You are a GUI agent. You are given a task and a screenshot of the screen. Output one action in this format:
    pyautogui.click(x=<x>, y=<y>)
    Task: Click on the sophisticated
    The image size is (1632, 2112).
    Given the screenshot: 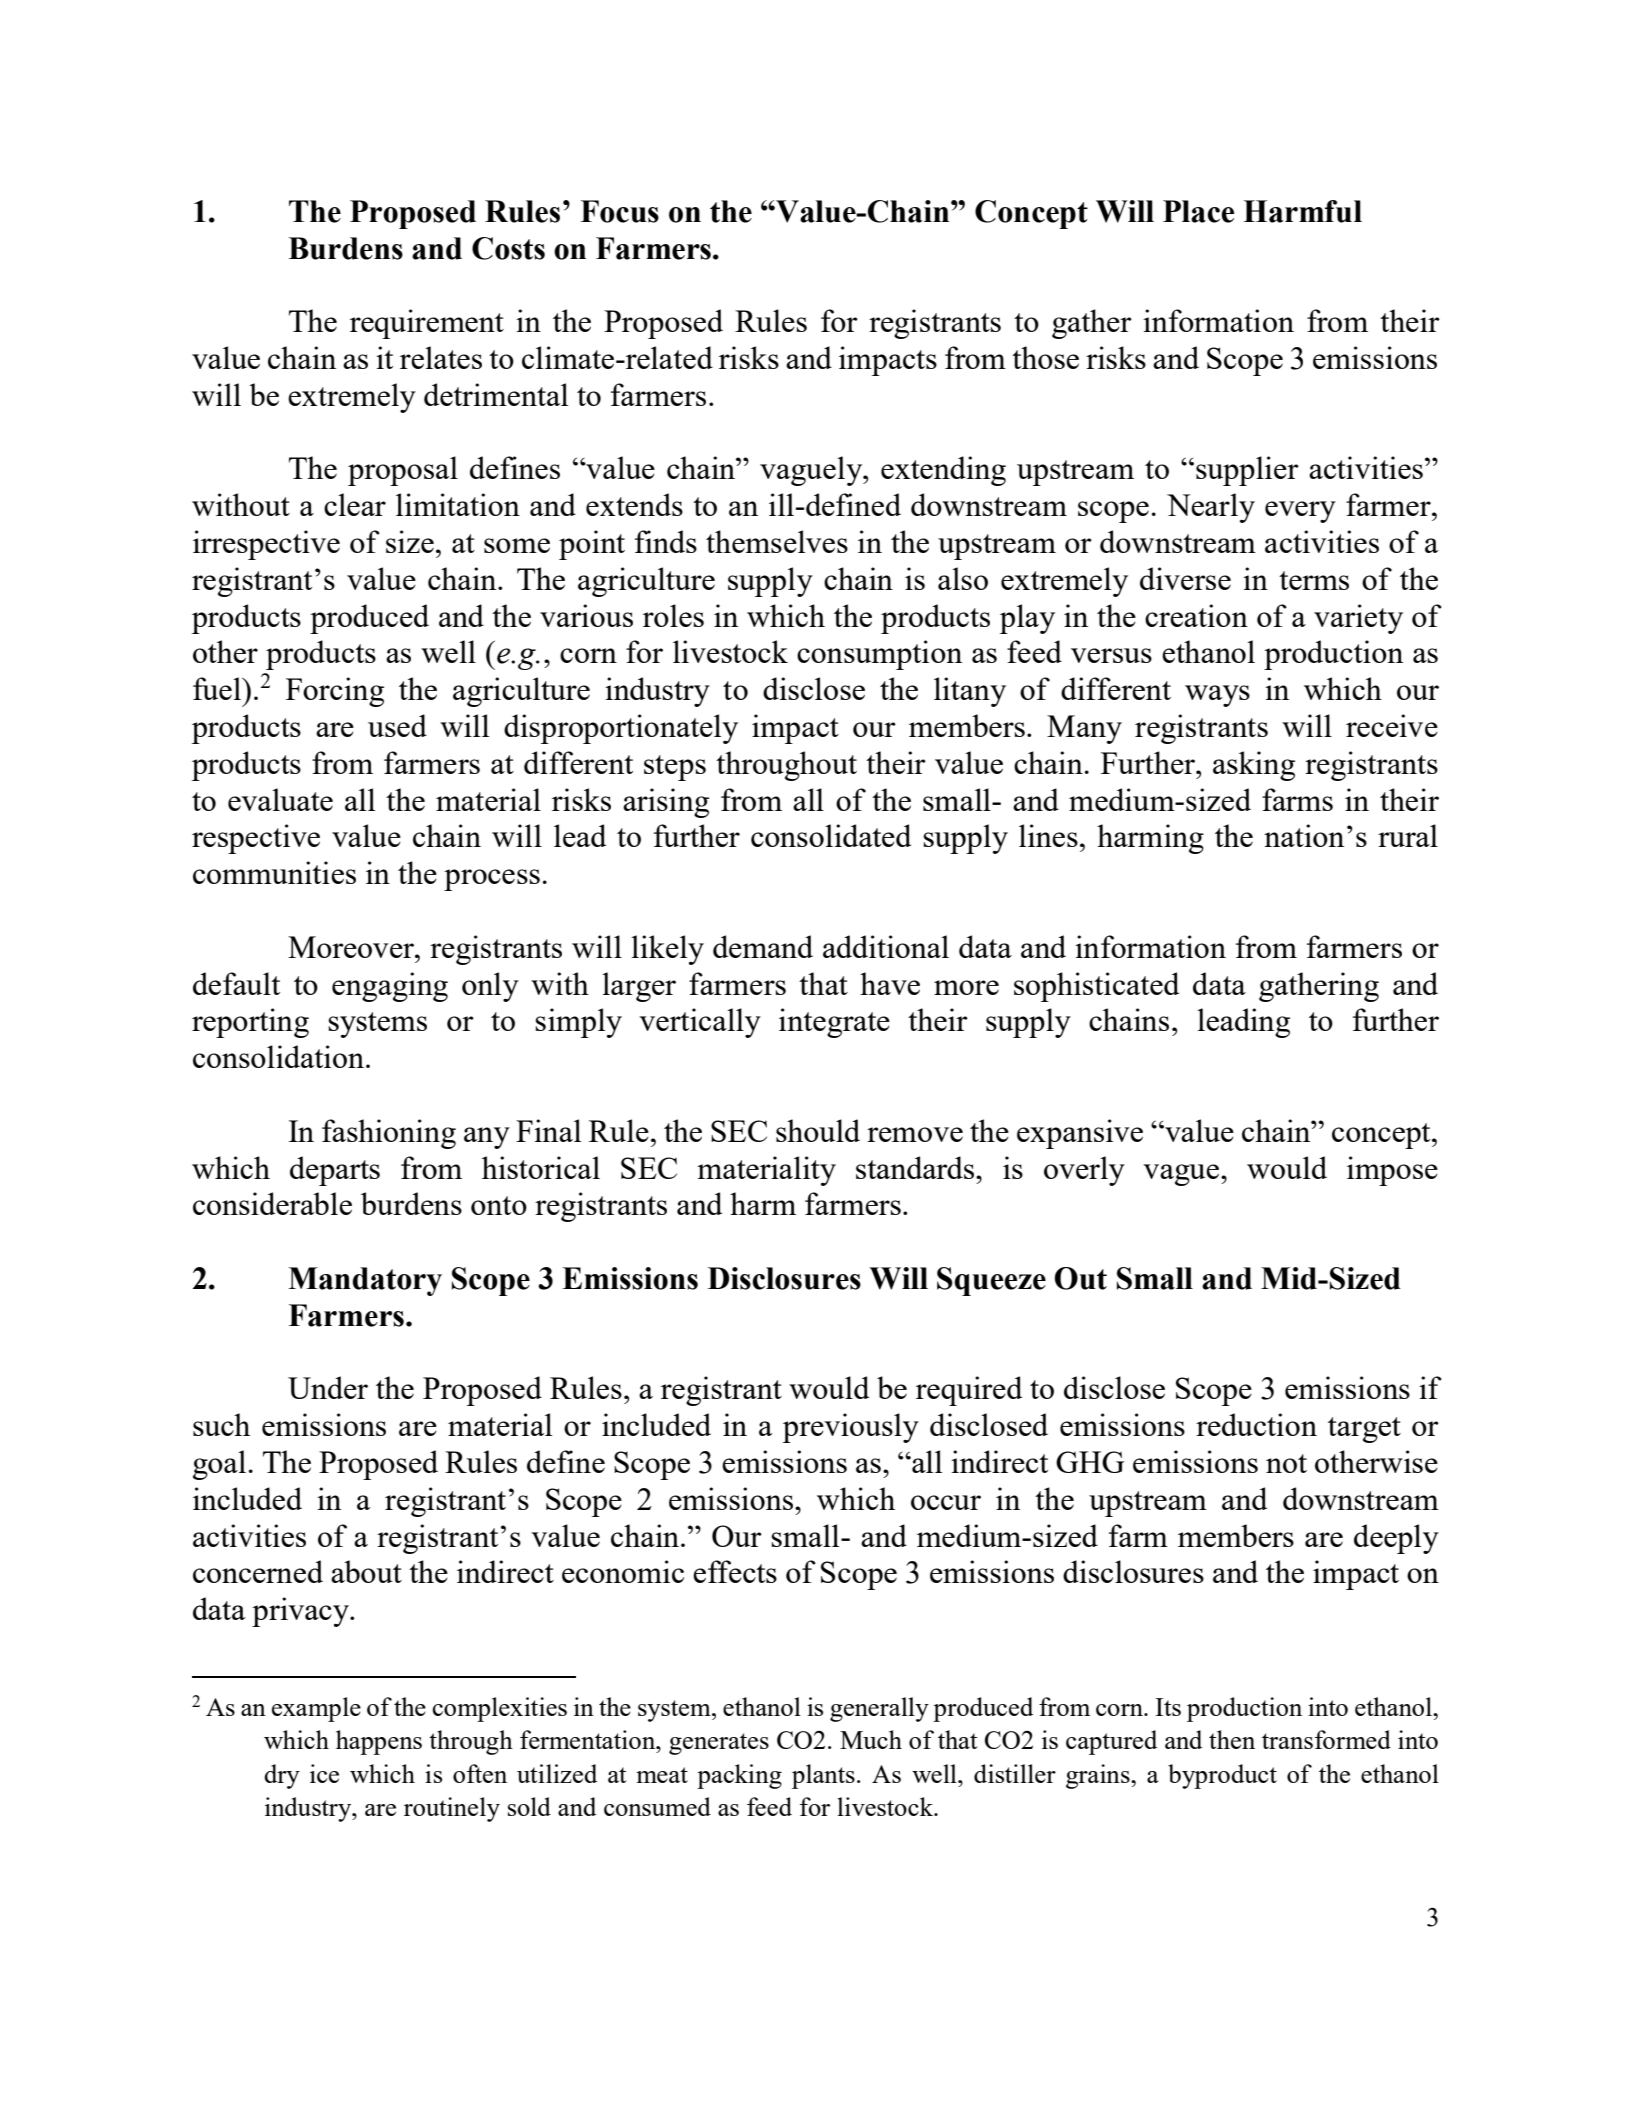 What is the action you would take?
    pyautogui.click(x=1096, y=987)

• • • •

▸ Problem to solve:
Copy the records word for word, beginning with their first line and ending with the line that contains "The image size is (1632, 2112).".

▸ Finished exercise:
You are a GUI agent. You are given a task and a screenshot of the screen. Output one action in this format:
    pyautogui.click(x=<x>, y=<y>)
    Task: Click on the sophisticated
    The image size is (1632, 2112).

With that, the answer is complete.